Figure 1 Pedigree of a large Greek family with autosomal‐dominant macular dystrophy. Haplotypes of microsatellite markers spanning the linked region on 19q13.2–q13.3 are shown. Affected members are identified by solid squares (males) or solid circles (women). Unaffected members are identified by open symbols; deceased members are indicated by a slash (/). The clinical status of deceased grandparents (I‐1 and I‐2) is not known. Solid bars denote the haplotype that segregates with the disease phenotype.

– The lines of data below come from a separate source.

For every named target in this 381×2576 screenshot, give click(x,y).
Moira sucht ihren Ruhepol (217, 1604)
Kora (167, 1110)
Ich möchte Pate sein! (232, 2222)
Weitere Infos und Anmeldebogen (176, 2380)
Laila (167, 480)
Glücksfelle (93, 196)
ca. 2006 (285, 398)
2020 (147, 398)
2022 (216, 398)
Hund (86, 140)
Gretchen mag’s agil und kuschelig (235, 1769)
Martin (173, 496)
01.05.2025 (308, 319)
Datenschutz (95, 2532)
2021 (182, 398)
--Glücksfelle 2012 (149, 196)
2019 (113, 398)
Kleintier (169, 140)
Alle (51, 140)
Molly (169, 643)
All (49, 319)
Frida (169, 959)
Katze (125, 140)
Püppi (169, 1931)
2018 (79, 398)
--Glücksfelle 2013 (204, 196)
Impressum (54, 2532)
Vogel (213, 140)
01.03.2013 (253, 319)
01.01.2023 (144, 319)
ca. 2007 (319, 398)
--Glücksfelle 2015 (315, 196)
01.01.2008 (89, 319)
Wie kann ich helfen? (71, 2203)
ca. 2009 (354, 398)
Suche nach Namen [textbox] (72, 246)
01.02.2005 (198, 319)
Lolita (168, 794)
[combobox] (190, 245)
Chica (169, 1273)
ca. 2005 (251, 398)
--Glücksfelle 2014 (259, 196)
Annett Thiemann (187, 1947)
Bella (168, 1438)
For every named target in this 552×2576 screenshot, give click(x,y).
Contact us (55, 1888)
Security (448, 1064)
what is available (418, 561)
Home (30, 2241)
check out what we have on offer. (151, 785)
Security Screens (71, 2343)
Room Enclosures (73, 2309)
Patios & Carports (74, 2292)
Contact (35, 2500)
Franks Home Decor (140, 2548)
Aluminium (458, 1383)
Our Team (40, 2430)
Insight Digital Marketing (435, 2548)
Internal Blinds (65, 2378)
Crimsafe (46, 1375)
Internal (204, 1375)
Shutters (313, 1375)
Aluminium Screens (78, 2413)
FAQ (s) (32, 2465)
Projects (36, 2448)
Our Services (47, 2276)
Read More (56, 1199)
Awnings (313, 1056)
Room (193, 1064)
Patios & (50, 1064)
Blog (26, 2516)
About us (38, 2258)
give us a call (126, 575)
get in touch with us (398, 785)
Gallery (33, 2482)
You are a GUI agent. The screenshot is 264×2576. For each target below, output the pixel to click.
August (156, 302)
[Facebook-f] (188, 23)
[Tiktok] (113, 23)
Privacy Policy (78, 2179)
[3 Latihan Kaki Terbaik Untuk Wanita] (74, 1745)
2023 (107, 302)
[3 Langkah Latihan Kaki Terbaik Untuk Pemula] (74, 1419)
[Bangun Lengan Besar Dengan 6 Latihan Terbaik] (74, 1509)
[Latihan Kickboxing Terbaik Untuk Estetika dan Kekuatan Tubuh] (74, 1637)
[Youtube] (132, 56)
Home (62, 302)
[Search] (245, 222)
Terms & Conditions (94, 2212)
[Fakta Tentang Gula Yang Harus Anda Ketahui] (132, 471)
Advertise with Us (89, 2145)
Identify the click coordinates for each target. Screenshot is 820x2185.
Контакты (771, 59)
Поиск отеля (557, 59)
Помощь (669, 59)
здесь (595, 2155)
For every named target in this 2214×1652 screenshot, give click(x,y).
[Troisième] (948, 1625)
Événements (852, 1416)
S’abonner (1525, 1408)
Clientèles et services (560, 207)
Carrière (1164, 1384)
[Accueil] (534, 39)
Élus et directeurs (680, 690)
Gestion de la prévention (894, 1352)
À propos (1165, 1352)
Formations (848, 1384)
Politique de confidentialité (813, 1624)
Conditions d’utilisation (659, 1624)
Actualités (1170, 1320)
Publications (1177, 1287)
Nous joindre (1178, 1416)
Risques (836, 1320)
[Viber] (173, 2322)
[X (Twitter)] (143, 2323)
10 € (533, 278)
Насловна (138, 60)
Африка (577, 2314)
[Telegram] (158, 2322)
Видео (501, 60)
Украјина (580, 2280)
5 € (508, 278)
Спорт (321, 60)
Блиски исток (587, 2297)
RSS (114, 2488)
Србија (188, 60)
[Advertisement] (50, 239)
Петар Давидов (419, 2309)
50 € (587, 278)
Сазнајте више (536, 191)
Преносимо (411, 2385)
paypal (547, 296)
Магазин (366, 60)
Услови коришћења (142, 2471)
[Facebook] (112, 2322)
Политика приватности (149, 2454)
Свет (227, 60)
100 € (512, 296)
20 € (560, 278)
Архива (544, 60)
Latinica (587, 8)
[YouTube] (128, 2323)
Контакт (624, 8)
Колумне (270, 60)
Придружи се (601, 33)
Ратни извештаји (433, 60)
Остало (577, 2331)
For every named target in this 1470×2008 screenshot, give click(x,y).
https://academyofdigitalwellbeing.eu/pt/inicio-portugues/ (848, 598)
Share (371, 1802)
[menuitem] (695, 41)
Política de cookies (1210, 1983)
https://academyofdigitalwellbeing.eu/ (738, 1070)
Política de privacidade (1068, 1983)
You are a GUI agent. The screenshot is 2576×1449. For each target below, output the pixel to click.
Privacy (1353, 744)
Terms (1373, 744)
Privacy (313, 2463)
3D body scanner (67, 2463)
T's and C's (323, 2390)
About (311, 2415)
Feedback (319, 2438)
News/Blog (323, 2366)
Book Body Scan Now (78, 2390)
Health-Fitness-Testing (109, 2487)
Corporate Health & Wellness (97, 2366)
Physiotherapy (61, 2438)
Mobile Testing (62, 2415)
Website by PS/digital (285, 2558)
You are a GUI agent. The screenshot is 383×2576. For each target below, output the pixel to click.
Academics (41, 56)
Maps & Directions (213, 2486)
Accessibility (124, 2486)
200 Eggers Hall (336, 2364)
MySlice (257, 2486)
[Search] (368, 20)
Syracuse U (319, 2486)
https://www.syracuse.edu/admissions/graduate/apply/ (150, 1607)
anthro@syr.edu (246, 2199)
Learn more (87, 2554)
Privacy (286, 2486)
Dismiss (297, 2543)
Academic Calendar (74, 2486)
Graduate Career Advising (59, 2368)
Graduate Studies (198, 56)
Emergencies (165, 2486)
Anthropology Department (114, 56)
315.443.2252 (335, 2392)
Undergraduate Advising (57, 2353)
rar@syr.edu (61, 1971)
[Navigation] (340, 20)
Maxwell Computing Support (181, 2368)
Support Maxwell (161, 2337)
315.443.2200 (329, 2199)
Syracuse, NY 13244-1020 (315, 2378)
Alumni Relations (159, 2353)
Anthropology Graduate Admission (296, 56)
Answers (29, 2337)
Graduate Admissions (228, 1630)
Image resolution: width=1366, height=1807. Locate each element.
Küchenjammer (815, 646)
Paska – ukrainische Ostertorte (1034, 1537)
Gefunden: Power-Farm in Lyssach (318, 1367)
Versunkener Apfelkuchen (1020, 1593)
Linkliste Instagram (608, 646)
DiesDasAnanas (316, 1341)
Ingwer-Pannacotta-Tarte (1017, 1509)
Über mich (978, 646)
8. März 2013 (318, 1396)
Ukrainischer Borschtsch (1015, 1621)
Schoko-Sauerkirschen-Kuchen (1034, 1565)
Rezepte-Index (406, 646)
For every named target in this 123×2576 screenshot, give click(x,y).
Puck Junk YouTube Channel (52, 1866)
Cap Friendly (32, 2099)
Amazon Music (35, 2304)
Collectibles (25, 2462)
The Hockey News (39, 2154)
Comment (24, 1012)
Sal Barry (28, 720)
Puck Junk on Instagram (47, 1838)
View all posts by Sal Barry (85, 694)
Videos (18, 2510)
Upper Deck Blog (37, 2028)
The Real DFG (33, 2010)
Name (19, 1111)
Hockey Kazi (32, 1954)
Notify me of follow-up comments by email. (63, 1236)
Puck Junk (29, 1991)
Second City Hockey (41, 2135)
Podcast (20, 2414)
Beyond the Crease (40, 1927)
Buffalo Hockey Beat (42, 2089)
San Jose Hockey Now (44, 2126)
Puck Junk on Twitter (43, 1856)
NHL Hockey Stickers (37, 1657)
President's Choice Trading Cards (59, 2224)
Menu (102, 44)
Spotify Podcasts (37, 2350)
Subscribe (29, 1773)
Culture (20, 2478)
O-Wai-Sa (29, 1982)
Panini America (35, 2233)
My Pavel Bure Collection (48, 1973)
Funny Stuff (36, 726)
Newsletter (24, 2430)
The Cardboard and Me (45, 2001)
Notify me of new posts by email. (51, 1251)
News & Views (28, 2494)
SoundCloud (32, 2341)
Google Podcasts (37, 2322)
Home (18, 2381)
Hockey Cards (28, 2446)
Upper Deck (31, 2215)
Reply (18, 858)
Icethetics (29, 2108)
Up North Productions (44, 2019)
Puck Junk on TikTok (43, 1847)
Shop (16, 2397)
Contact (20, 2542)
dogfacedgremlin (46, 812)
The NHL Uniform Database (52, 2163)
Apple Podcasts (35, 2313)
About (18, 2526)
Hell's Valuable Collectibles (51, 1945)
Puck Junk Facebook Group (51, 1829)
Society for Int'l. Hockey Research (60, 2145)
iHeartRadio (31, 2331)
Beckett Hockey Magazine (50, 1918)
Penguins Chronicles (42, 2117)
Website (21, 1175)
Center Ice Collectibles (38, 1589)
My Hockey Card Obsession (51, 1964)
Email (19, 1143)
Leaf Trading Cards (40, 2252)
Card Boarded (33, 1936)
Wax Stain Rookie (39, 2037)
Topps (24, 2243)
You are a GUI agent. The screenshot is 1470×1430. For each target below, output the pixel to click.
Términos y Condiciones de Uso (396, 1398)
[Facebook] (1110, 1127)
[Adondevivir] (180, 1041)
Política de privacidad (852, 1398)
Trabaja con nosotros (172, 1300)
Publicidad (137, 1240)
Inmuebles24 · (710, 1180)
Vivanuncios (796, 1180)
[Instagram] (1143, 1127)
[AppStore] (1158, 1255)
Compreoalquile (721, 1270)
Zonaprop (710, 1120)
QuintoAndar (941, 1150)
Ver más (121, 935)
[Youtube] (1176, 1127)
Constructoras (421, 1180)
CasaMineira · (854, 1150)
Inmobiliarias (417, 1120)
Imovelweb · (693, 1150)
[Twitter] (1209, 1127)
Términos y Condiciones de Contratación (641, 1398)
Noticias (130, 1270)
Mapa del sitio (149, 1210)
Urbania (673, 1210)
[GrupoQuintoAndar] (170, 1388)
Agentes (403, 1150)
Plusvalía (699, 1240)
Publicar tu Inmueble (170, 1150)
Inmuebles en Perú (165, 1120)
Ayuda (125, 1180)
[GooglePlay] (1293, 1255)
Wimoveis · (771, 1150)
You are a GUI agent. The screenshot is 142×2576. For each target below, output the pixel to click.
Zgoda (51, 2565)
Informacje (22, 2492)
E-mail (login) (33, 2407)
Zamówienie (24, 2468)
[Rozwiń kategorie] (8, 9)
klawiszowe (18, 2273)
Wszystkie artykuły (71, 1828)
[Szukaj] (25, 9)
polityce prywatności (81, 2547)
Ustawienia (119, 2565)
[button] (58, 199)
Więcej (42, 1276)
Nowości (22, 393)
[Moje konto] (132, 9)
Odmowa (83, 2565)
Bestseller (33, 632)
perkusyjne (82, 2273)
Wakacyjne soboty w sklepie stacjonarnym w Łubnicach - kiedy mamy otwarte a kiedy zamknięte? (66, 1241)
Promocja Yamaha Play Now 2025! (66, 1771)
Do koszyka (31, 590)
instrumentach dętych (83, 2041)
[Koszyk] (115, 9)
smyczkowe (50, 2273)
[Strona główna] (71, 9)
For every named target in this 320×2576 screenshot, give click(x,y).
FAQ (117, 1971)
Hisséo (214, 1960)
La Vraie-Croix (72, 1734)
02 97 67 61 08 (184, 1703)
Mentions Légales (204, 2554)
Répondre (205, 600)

Figure 2 Fundus photographs and fluorescein angiograms of three affected members: IV:9 (A–C), 49 years old, visual acuity (VA): 20/800 OD, 20/800 OS; IV:8 (D–F), 53 years old, VA: 20/400 OD, 20/400 OS; V:4 (G–I), 49 years old, VA: 20/50 OD, 20/70 OS. Fundus photographs and angiograms exhibit central macular atrophy (white arrows) and subretinal deposits (black arrows).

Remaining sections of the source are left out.